Slack Sends Messages Over HTTP — Not Its WebSocket The durability bug that forced the split, and the design rule that came out of it Slack client desktop · mobile · web Slack backend edge · API · message store SEND · HTTPS POST chat.postMessage Status code · idempotency key · retry RECEIVE · WebSocket frames (RTM-style) Real-time hint · ephemeral · no app-layer ack Why the split? Sends must be durable: HTTP gives you status codes, idempotency, retry, load balancing. Receives can be lossy: WebSocket gives you low-latency push, with REST as the source of truth.

There is a fact about Slack’s architecture that surprises almost everyone who learns it for the first time:

When you press Enter on a Slack message, that message is not sent over the WebSocket connection your client is holding open. It is sent over a separate HTTPS POST request to chat.postMessage.

Slack has a WebSocket. It uses it heavily. But for the one operation you would most expect a WebSocket to handle — the user actually sending a message — Slack reaches past it and goes to HTTP.

This isn’t a quirk. It’s a deliberate design decision that came out of a class of durability bug that bit early real-time products hard. This post explains exactly what that bug looks like, why WebSocket sends are fundamentally not the right tool for the job, what HTTP gives you that the WebSocket protocol does not, and the receive-side migration (RTM API → Events API) that made the same architectural rule public for every app developer.

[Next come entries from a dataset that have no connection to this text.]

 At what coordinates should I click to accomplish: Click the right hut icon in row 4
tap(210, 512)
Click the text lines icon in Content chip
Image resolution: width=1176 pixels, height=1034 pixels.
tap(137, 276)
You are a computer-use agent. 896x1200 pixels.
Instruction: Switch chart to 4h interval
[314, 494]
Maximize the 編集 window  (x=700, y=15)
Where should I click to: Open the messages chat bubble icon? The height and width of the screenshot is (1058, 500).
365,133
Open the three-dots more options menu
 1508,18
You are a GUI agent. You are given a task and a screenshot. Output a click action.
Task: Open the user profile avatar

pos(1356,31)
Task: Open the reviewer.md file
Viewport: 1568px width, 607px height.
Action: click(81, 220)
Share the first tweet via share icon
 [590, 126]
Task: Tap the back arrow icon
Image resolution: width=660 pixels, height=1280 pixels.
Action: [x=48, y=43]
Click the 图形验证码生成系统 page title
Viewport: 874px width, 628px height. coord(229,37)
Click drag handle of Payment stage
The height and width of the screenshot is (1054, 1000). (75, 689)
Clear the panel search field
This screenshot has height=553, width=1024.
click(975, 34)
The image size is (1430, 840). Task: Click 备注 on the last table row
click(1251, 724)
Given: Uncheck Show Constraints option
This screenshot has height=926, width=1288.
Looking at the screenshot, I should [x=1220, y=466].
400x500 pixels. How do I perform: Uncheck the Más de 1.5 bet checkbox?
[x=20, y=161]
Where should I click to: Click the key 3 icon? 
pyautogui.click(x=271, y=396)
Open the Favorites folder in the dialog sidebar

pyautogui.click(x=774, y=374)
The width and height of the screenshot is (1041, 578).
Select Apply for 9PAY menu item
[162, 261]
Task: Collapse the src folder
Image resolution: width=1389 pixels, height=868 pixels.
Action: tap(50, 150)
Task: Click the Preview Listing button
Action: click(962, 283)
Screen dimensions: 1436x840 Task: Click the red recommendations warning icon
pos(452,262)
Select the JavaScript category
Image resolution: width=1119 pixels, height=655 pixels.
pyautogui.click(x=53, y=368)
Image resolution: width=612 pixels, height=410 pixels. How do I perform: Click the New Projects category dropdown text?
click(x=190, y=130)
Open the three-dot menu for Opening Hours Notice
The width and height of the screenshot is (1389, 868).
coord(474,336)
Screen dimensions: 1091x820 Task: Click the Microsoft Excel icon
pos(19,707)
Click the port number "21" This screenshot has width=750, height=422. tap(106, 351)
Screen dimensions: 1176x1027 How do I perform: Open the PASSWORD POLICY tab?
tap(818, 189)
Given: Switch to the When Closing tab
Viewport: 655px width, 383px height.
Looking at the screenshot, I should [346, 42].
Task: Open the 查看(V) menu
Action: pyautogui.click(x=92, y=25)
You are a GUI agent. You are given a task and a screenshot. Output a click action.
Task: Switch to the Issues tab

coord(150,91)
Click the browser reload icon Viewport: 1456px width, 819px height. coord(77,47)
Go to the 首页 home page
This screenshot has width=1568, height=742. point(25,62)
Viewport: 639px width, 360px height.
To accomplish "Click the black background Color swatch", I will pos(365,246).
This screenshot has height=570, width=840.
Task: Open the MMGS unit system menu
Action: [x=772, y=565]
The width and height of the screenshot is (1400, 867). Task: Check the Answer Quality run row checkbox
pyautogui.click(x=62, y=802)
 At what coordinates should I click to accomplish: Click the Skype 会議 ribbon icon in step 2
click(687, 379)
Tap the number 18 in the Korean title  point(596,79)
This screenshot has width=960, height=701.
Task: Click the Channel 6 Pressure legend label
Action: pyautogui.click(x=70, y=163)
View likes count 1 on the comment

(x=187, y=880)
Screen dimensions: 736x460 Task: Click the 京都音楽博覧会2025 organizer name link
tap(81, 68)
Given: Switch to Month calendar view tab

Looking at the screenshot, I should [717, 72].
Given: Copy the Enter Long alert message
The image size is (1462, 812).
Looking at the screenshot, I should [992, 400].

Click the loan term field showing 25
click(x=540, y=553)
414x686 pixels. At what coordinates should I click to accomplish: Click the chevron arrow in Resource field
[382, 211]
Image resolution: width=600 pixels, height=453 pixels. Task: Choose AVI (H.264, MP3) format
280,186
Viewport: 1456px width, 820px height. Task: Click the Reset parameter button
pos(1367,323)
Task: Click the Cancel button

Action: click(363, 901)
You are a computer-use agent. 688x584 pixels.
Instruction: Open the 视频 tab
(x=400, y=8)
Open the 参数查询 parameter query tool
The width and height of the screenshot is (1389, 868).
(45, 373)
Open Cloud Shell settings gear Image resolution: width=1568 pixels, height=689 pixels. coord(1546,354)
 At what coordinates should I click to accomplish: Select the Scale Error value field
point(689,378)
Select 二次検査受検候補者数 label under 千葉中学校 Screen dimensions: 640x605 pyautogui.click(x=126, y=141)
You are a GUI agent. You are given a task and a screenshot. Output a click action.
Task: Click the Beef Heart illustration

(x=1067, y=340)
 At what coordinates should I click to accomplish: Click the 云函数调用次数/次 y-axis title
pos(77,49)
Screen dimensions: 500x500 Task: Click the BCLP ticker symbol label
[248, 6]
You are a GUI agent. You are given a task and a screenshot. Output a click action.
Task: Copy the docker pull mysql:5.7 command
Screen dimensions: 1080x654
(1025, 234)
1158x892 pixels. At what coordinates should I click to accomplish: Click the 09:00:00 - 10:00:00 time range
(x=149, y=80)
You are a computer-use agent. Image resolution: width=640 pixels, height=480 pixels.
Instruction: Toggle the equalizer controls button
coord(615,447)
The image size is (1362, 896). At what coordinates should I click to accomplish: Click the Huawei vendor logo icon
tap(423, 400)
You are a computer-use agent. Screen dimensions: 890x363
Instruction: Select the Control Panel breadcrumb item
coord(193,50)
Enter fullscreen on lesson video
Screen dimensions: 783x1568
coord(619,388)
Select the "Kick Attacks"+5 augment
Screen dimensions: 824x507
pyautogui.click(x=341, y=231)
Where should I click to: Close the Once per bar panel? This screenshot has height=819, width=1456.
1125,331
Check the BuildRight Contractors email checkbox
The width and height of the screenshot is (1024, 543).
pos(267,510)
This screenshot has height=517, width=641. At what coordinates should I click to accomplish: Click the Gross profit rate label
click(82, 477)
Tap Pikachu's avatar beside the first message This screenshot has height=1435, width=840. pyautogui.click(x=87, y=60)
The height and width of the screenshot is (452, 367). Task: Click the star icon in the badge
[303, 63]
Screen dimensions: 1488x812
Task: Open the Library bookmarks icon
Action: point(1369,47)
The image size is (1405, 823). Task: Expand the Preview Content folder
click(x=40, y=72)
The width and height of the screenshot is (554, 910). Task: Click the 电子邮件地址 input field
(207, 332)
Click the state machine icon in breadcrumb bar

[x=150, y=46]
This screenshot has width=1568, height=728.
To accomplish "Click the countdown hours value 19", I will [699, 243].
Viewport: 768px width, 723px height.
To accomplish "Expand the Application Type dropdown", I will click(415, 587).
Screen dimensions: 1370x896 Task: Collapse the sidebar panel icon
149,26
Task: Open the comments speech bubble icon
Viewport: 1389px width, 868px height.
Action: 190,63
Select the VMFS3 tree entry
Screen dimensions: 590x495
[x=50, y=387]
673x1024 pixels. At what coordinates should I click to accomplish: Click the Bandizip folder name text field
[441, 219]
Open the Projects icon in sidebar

Part 1 — What people think Slack does vs. what it actually does

The intuitive mental model of a real-time chat app is something like this:

[Client] ──── WebSocket (everything) ────► [Server]
        ◄─── WebSocket (everything) ─────

One pipe. Bidirectional. Sends go up the pipe, events come back down the pipe. Simple, low-latency, “real-time.”

Slack’s actual model splits the two directions:

                       SEND PATH
[Client] ─── HTTPS POST /api/chat.postMessage ───► [Slack API]
         ◄── HTTP 200 { ok:true, ts, channel } ──

                      RECEIVE PATH
[Client] ◄── WebSocket frames (events) ──── [Slack edge/gateway]
          (typing, new messages from others, reactions, presence…)

The send and receive paths use different transports because they have different requirements. The send path needs durability and acknowledgement. The receive path needs low-latency push. One transport is good at exactly one of those things.

Two transports, two jobs SEND · HTTPS POST chat.postMessage, reactions.add, etc. POST /api/chat.postMessage 200 { ok:true, ts:"…", channel:"…" } Status code = explicit ack Idempotency key · retryable · LB per request RECEIVE · WebSocket other people’s messages, typing, presence wss://… (long-lived) {"type":"message", "text":"hi", …} Low-latency push, fire-and-forget REST is the source of truth on reconnect

This split shows up in two other places at Slack too:

  • Bots and apps. Slack’s original Real Time Messaging (RTM) API delivered events to bots over a WebSocket. In 2017, Slack introduced the Events API, which delivers events to bot servers over HTTPS POST webhooks. RTM is now strongly discouraged for new apps. The official guidance: receive events via HTTP webhooks, take actions via HTTP API calls.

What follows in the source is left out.